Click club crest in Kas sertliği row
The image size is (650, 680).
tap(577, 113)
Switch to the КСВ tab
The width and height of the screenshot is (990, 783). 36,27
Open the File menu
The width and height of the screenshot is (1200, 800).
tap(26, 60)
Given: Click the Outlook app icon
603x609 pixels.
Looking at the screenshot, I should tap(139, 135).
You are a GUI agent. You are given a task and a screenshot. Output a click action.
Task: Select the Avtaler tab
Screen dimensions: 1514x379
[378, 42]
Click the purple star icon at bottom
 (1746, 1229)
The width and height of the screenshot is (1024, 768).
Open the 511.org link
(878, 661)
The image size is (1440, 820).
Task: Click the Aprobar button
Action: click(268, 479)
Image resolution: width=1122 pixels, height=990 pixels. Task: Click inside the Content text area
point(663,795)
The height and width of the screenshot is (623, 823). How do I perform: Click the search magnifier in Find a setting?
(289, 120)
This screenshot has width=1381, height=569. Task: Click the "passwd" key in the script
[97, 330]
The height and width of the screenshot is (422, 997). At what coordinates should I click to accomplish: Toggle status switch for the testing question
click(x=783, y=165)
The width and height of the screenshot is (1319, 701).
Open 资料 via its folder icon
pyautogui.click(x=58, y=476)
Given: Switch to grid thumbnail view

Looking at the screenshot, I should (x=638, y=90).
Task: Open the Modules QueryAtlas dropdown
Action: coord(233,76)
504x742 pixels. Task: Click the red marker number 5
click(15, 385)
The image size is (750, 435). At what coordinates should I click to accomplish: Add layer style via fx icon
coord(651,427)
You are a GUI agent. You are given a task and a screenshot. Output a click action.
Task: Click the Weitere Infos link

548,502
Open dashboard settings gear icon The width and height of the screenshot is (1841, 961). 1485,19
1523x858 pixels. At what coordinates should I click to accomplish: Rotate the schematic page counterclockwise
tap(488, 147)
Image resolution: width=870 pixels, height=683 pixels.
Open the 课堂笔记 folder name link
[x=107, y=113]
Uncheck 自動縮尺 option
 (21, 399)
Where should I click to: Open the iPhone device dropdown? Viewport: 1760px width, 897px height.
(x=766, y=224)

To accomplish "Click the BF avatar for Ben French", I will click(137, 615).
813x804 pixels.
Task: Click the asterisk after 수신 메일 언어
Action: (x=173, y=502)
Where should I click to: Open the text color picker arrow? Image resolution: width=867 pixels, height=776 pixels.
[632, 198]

**Task statement**
Retype the entries above exactly, but only from the line containing "603x609 pixels." through the line containing "Open dashboard settings", both included.

**Exercise solution**
603x609 pixels.
Looking at the screenshot, I should tap(139, 135).
You are a GUI agent. You are given a task and a screenshot. Output a click action.
Task: Select the Avtaler tab
Screen dimensions: 1514x379
[378, 42]
Click the purple star icon at bottom
 (1746, 1229)
The width and height of the screenshot is (1024, 768).
Open the 511.org link
(878, 661)
The image size is (1440, 820).
Task: Click the Aprobar button
Action: click(268, 479)
Image resolution: width=1122 pixels, height=990 pixels. Task: Click inside the Content text area
point(663,795)
The height and width of the screenshot is (623, 823). How do I perform: Click the search magnifier in Find a setting?
(289, 120)
This screenshot has width=1381, height=569. Task: Click the "passwd" key in the script
[97, 330]
The height and width of the screenshot is (422, 997). At what coordinates should I click to accomplish: Toggle status switch for the testing question
click(x=783, y=165)
The width and height of the screenshot is (1319, 701).
Open 资料 via its folder icon
pyautogui.click(x=58, y=476)
Given: Switch to grid thumbnail view

Looking at the screenshot, I should (x=638, y=90).
Task: Open the Modules QueryAtlas dropdown
Action: coord(233,76)
504x742 pixels. Task: Click the red marker number 5
click(15, 385)
The image size is (750, 435). At what coordinates should I click to accomplish: Add layer style via fx icon
coord(651,427)
You are a GUI agent. You are given a task and a screenshot. Output a click action.
Task: Click the Weitere Infos link

548,502
Open dashboard settings gear icon The width and height of the screenshot is (1841, 961). 1485,19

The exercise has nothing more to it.